Category: Anthropologist

Tribal affiliation: Tuscarora

Significance: Hewitt, who was perhaps as much as one-quarter Tuscarora, was a leading authority on the Iroquois League and the ceremonials and customs of the Six Nations

John Napoleon Brinton Hewitt was born in Lewiston, Niagara County, New York, in 1859. He was of French, English,Tuscarora, and Scottish heritage. Hewitt hoped to become a physician, but poor health prevented him from completing preparatory schooling. He continued his scholarly pursuits, however, and in 1880 was employed to collect Iroquoian Indian myths from residents of the Grand River and Onondaga reservations. In 1886, the Bureau of American Ethnology began sponsoring his work, and he continued with the same institution and line of research to the end of his life. Hewitt was fluent in the languages of the Tuscarora, Mohawk, and Onondaga; he also became well versed in several dialects from the Algonquian language family and successfully established the connection of the Cherokee language to the Iroquoian family.
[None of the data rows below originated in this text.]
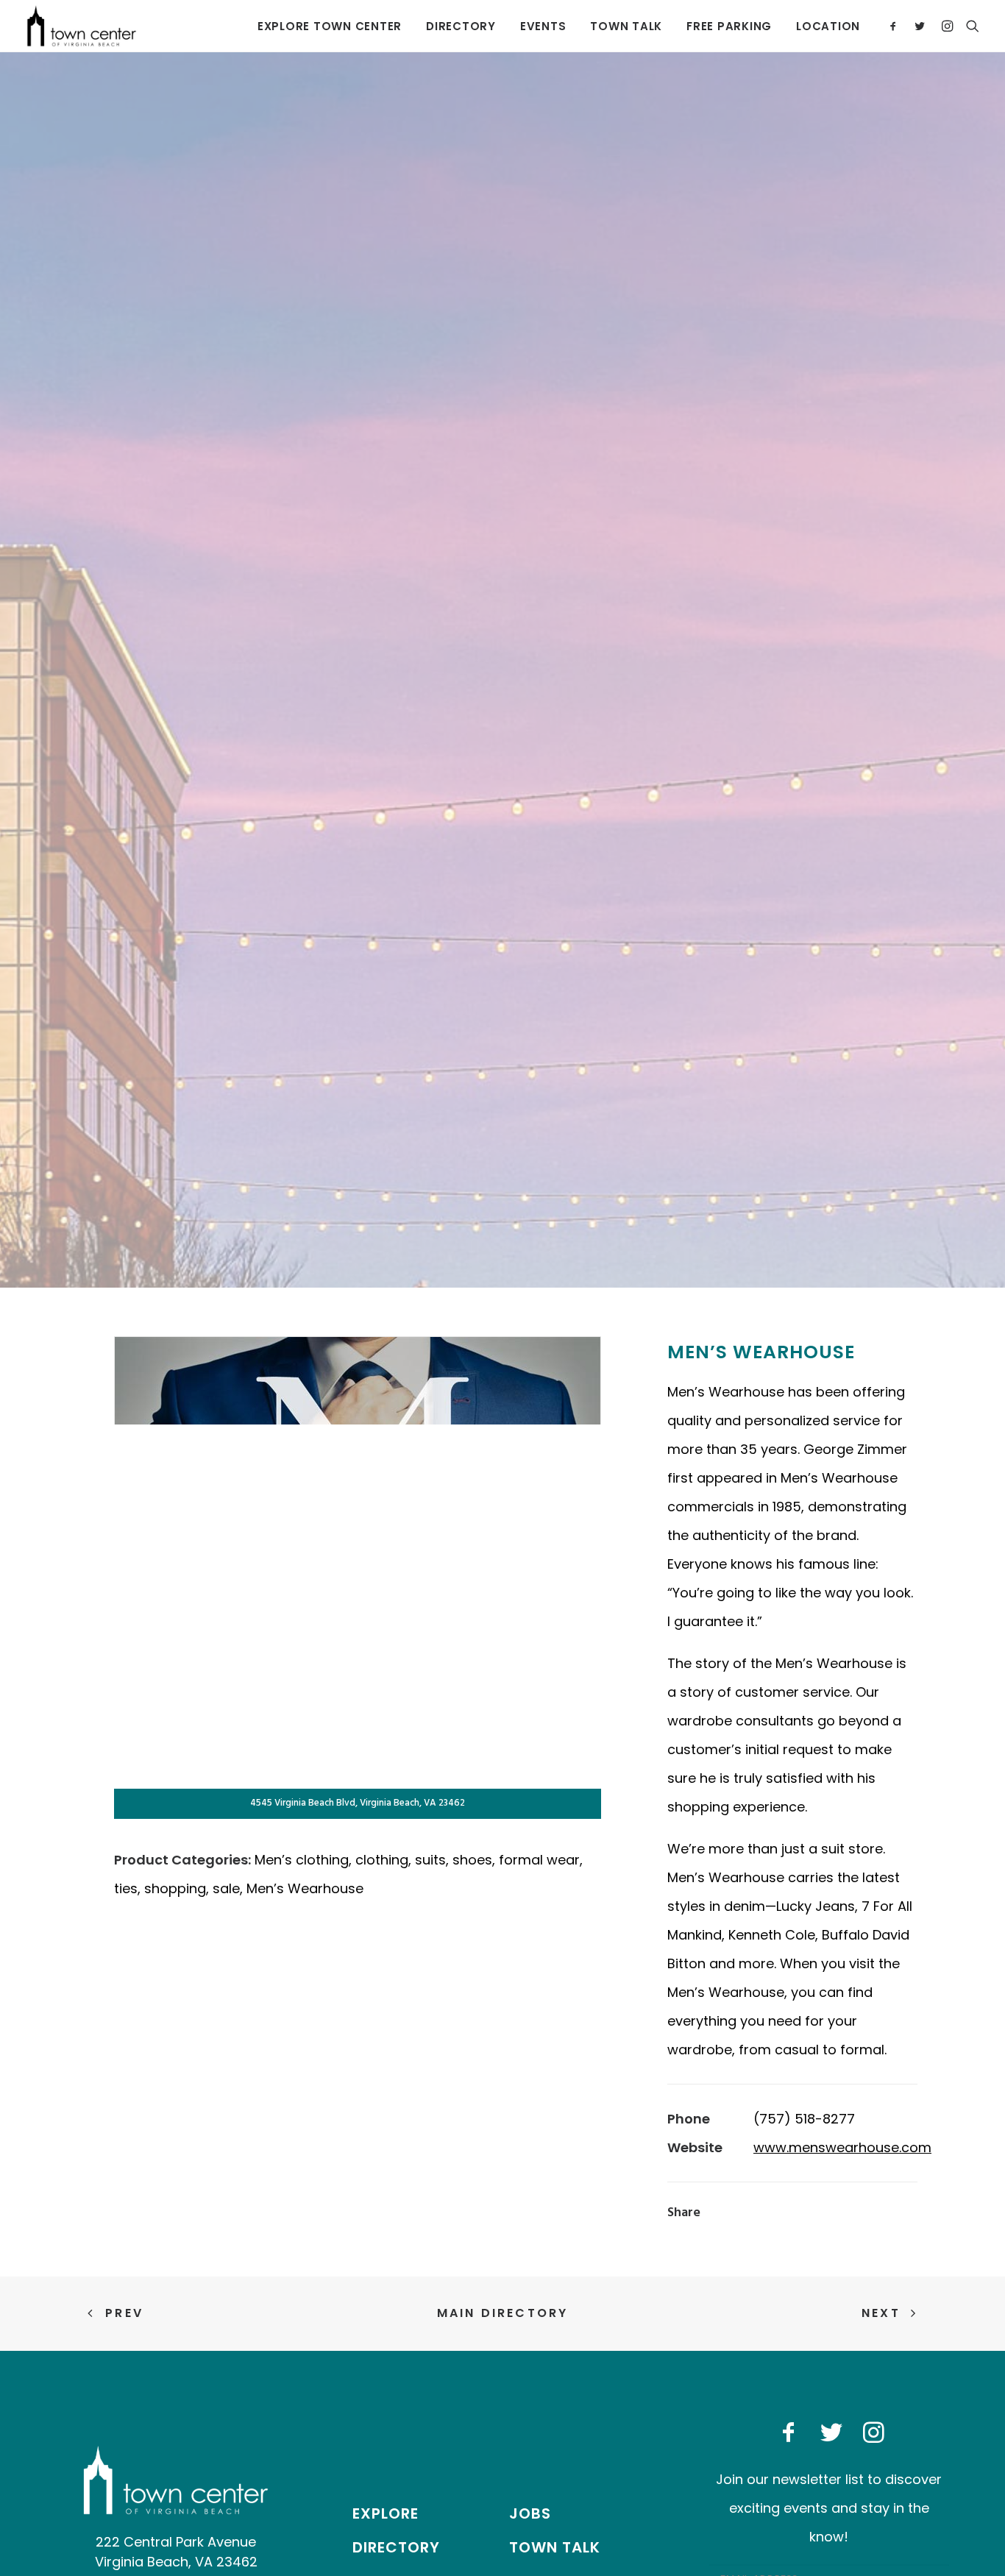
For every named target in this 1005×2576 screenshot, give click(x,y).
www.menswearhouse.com (842, 2147)
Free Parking (729, 26)
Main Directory (503, 2312)
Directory (461, 26)
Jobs (530, 2513)
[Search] (969, 26)
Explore (385, 2513)
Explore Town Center (330, 26)
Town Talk (626, 26)
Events (543, 26)
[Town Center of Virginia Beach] (82, 26)
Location (828, 26)
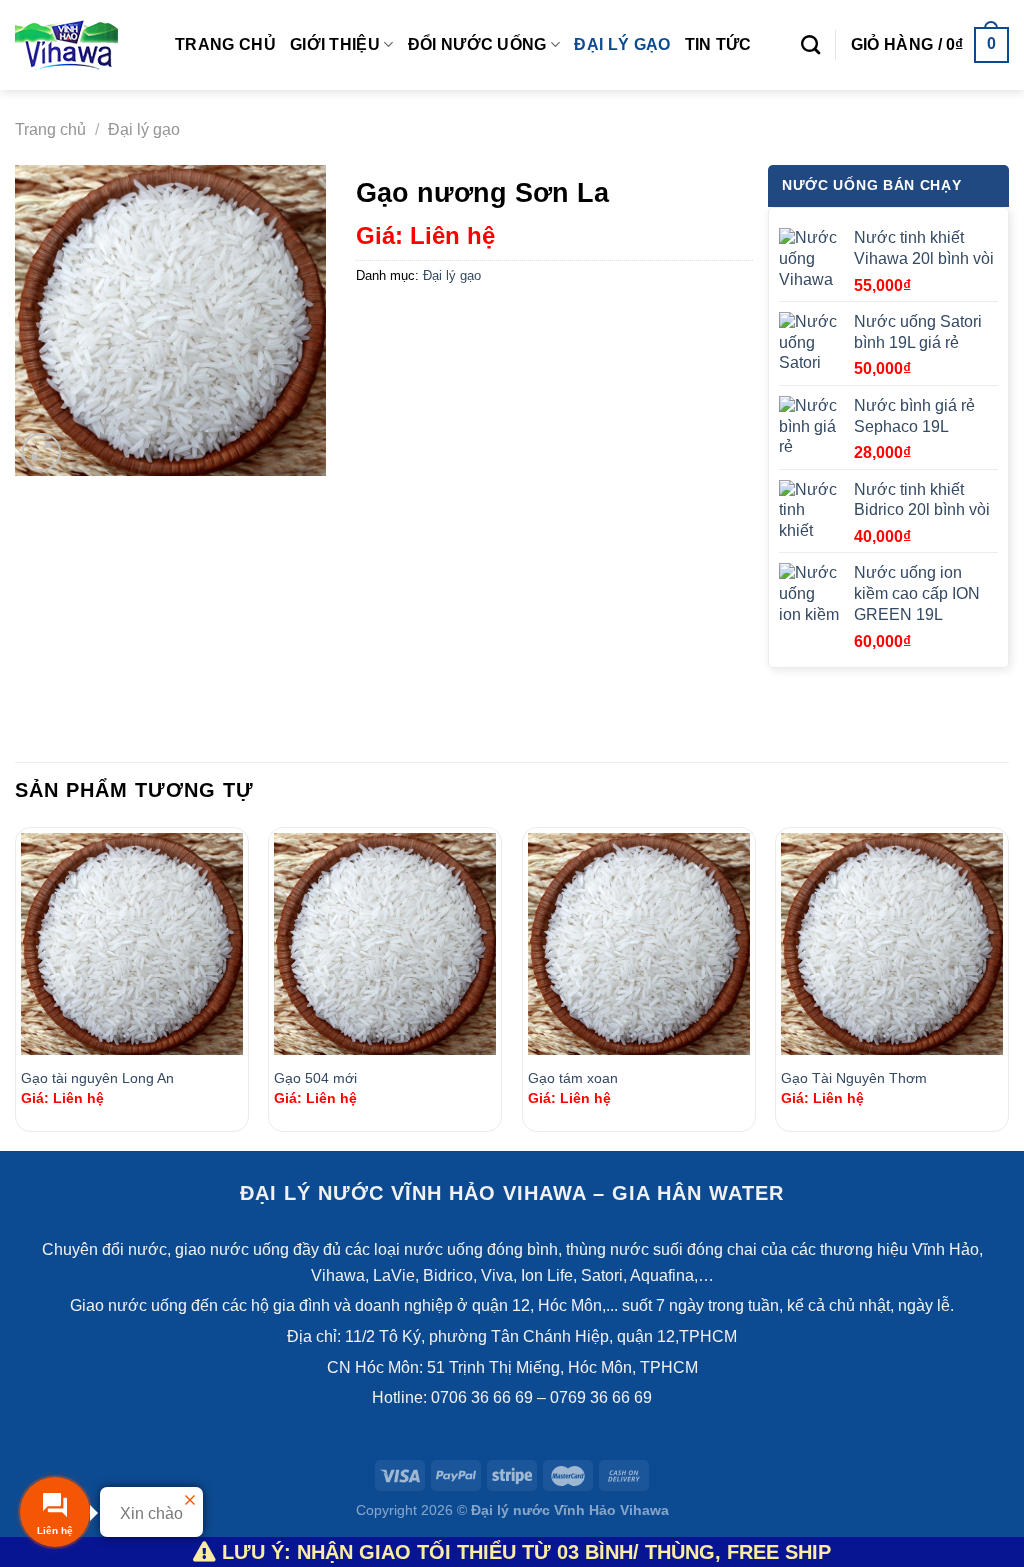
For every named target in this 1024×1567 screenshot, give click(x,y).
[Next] (1008, 987)
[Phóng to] (41, 452)
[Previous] (16, 987)
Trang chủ (225, 44)
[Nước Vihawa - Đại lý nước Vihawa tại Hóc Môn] (80, 45)
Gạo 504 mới (315, 1078)
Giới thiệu (335, 44)
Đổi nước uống (477, 44)
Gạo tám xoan (573, 1078)
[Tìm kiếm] (810, 44)
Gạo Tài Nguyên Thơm (854, 1078)
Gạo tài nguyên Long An (97, 1078)
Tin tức (718, 44)
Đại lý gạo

After 1896, although Hewitt gathered information on Chippewa, Ottawa, and Delaware languages, he concentrated primarily upon Iroquoian. He was painstakingly thorough and slow; thus only a small part of his research was printed before his death. In the bureau’s archives there are 250 entries under his name, consisting of 8,000 manuscript pages, 10,000 note-cards, more than 100 articles submitted to the Handbook of American Indians, and 25 submissions to American Anthropologist.